フランスの高級車ブランドDSから、世界的に人気のコンパクトクロスオーバーSUV「DS 3クロスバック」が登場。早速、東京の街中で試乗するチャンスを得た。

他の何物にも似ていないそのルックスに目が向く個性派だが、新世代のプラットフォームや最新フェーズの安全装備を搭載した意欲作でもある。果たして、どんな魅力を備えたクルマなのだろうか?

■DSはシトロエンから派生した高級車ブランド

DS 3クロスバックの魅力をお伝えする前に、改めてDSブランドについておさらいしておこう。

日本でDSというカーブランドのことを知っているのは、まだクルマ好きに限られるかもしれない。同ブランドの正式名称はDSオートモビルズ。プジョーやシトロエンと同じフランスのPSAグループに属し、2009年に発足。当初は、シトロエンの上級サブブランドという立ち位置だったが、2014年にひとつのカーブランドとして独立した。DSはPSAグループで最もプレミアムなブランドであり、かつてシトロエンと併売されていた販売店も、今では独自化が進んでいる。

DSは独立以降、それまでシトロエンの「DS 3」、「DS 4」、「DS 5」と名乗っていたモデルを、マイナーチェンジのタイミングでDSブランドのモデルへと刷新。
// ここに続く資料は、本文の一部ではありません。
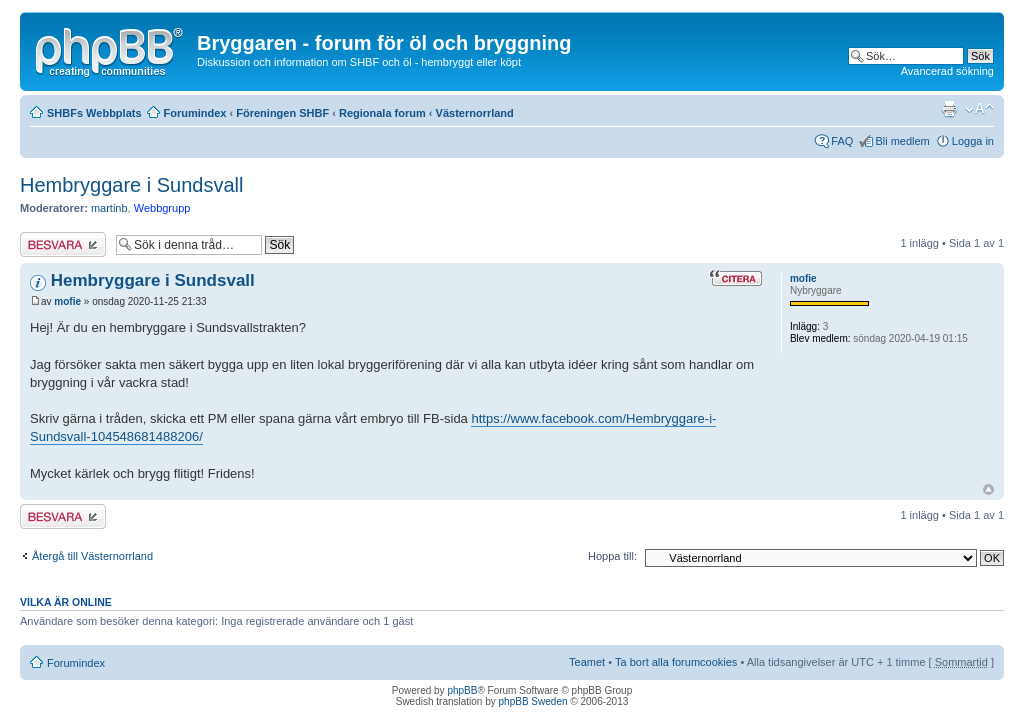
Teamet (587, 662)
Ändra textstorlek (979, 109)
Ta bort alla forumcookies (676, 662)
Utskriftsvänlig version (949, 109)
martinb (109, 208)
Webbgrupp (162, 208)
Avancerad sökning (947, 71)
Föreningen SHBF (282, 113)
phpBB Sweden (533, 701)
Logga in (973, 141)
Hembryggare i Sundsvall (131, 185)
特にデザイン面において、DSならではの個性を盛り込んだ。

そんなDSが、独立後、初めてゼロから手掛けたモデルが「DS 7クロスバック」。基本的なメカニズムこそ、プジョー「3008」と共用するが、雰囲気は全くの別物。フランス人ならではの、シンプルで合理的な発想を強調したかのような3008から一転、DS 7クロスバックのきらびやかな内装は、まさに“キラキラ”といった表現がふさわしい仕立てとなっている。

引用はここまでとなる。